What needs to be done: The count of lines below that include the string "will" is the whole answer; write it alone.

Collected data:
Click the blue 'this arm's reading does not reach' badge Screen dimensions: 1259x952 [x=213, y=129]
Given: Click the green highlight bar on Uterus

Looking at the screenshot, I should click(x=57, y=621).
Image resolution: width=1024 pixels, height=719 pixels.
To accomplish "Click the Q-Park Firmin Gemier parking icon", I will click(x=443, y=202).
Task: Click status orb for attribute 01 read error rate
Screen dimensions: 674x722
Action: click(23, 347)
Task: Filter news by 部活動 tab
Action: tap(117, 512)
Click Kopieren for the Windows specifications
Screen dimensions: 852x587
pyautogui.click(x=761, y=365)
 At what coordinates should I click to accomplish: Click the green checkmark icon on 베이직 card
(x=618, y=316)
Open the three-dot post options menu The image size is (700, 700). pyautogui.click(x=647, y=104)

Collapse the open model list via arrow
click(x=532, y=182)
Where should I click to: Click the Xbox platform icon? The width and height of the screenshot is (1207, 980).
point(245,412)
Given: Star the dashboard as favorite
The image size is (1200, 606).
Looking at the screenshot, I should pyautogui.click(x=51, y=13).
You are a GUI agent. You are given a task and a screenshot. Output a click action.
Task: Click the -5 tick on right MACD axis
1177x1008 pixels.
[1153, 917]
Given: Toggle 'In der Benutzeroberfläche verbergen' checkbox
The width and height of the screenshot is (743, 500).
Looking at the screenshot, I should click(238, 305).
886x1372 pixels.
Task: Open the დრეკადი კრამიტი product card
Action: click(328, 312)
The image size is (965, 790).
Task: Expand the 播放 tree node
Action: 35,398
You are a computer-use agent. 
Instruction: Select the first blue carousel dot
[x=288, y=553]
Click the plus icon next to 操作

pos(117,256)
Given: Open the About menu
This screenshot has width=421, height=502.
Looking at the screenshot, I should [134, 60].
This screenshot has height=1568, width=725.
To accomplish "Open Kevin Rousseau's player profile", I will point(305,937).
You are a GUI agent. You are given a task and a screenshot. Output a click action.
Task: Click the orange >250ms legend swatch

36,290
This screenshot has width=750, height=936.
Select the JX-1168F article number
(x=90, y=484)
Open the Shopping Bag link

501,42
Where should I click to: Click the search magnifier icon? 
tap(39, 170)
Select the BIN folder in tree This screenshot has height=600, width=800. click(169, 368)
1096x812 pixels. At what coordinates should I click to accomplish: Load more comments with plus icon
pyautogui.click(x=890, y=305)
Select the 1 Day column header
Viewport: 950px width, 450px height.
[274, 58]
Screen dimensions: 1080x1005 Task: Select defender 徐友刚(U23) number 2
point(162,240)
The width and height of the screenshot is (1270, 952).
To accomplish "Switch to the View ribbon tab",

Exercise solution: 2